Christine McConnell, a Family and Consumer Sciences teacher at Arvada West discussed Arvada West’s ability to prepare students. In McConnell’s opinion, the most important skill to learn is, “…making a budget, and understanding how, what a budget helps you gain in your future.” She goes on to say that not taking a FACS (Family and Consumer Sciences) class can negatively impact you. She claims that “Kids that do not have the opportunity to learn before they make the mistake, they make the mistake and then learn.” This sink or swim mentality should not be tolerated at a school.


At this moment, only few classes at Arvada West are taught containing these simple, yet crucial, tasks. One class, Life Management, goes over many of the basic financial principles. It covers a host of skills including basic skills such as making a budget, to more complex things like big ticket purchases. This course is offered to all Juniors and Seniors. Unfortunately, it is not mandatory; though according to McConnell, “Colorado State Law requires that students, K-12, (meet) financial literacy standards.” At Arvada West, Econ is the only required course that meets these criterium, but it does not go as in depth in the personal level. Life Management, is crafted to comply with all those standards.


All types of student join the class, from 4.0 students to those entering the workforce immediately after high school. Even though this class is, arguably, incredibly important, only around 120 kids take it a year. Out of around 807 junior and senior students, that is less than fifteen percent of able students. The problem may be a lack of awareness that the class even exists, or just that no one wants to take it, but financial literacy needs to be taught to every student in order to prepare them for the future.

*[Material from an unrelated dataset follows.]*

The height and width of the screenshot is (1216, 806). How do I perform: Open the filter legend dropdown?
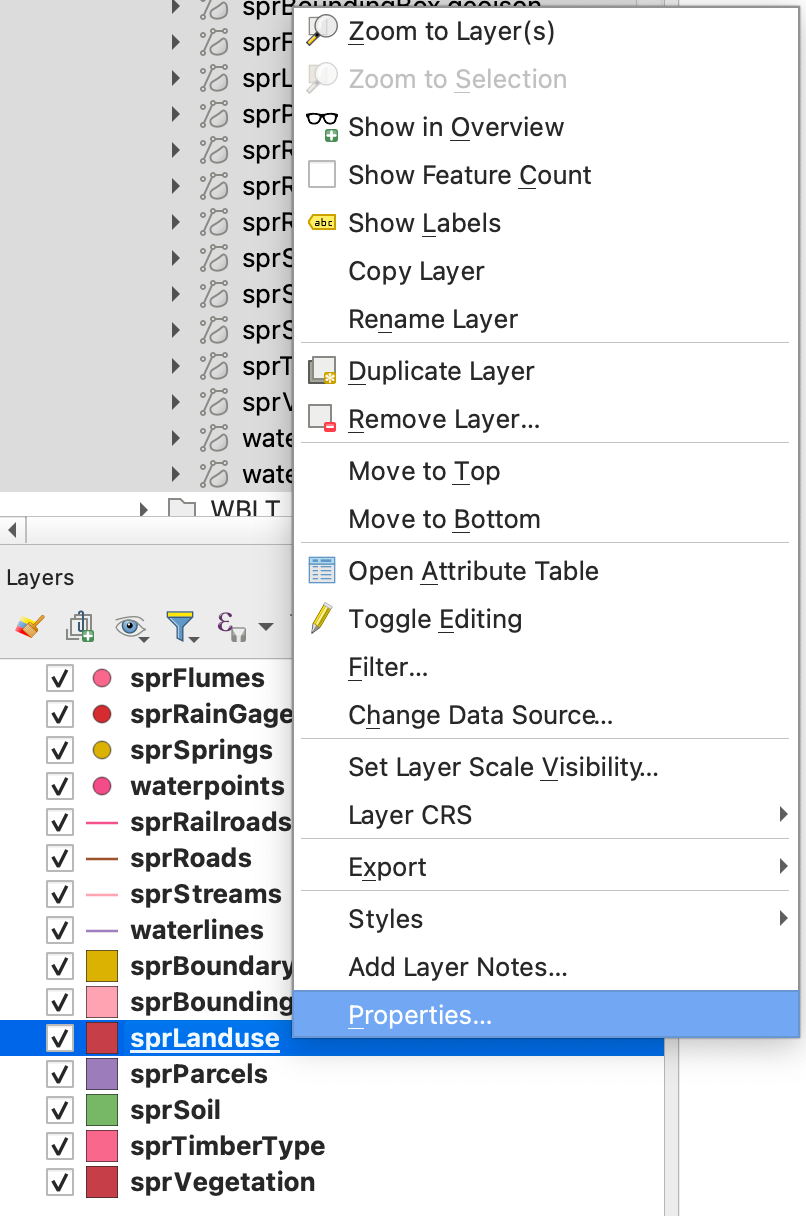click(182, 627)
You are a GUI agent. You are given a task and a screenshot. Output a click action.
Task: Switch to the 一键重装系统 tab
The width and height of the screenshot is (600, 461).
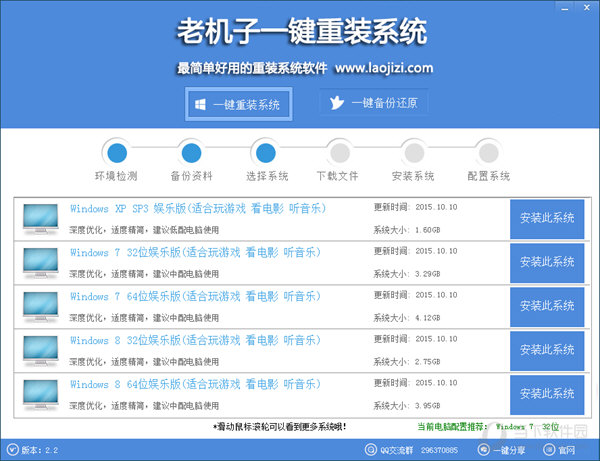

According to the study, Money Matters on Campus, of the 40,000 college students surveyed, 40 per cent stated that they did not feel prepared to be in charge of their own finances; 25 percent said they spend the same amount of money, no matter the balance of their bank account. Extraordinarily, 12 percent admitted to never even checking their bank accounts for fear of what they might see. These are not promising statistics, but considering the circumstances, it is impressive that more than half felt prepared to run their own accounts and run their lives with financial competency. They believed that with the state of their knowledge, they were capable of spending money with confidence. With the current state of financial education, these numbers should come as no surprise, but there is a solution.

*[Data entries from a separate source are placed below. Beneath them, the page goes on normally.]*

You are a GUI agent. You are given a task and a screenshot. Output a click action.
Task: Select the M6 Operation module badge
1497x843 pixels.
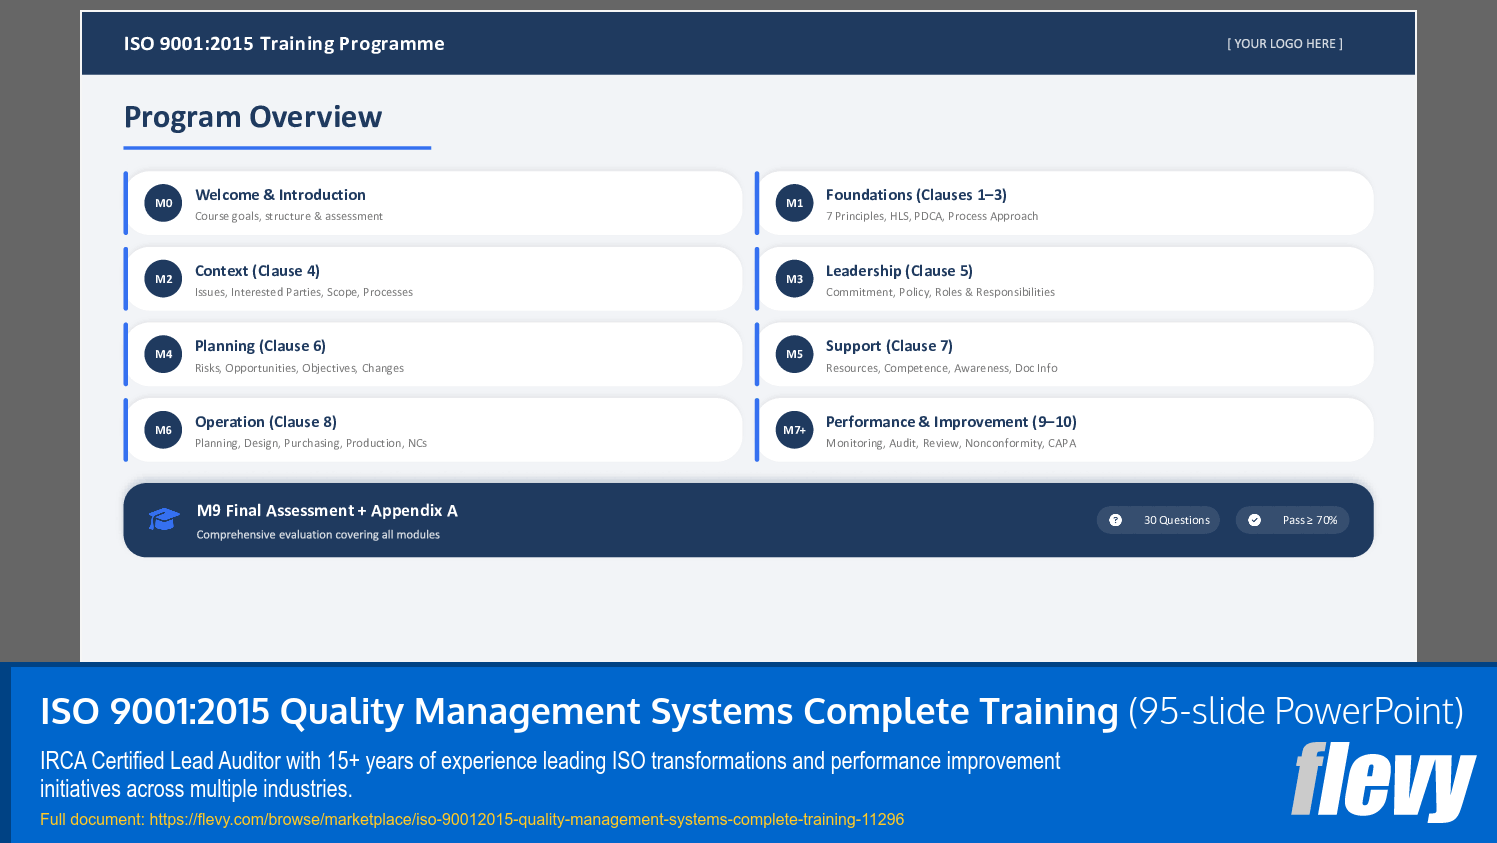pyautogui.click(x=163, y=430)
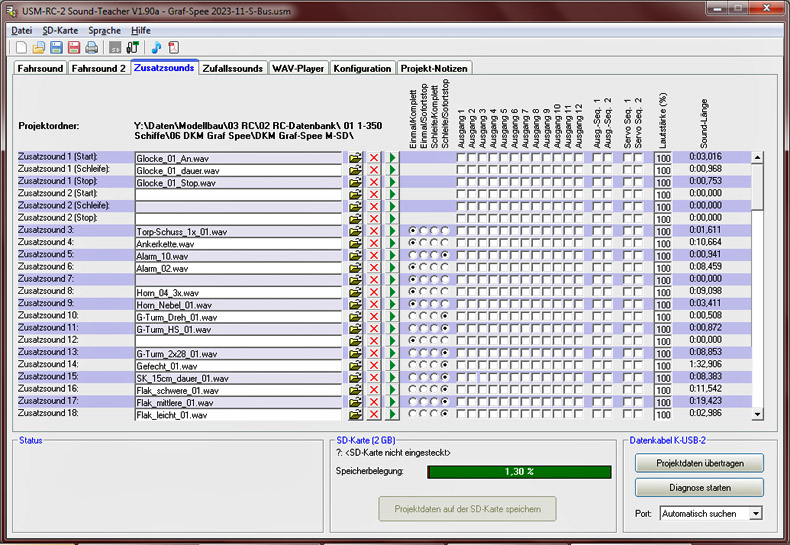790x545 pixels.
Task: Delete the Ankerkette.wav sound with red X
Action: [374, 243]

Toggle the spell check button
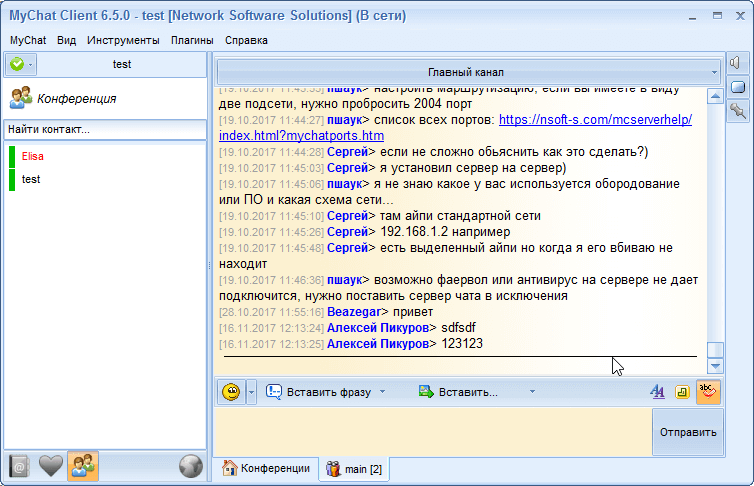708,392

Starting next year, Lifetime Fitness Education will be mandatory for all Freshmen, with the intent on forming good health-related habits. While good health is valued very high, financial literacy is just as important and if not, more so, because good eating does nothing if one can’t responsibly budget to buy it. Arvada West should make a Financial Literacy course part of the required fields to graduate in order to meet the school’s requirement that it is supposed to prepare students for life outside of school, and a good step towards that goal is to require students to take it.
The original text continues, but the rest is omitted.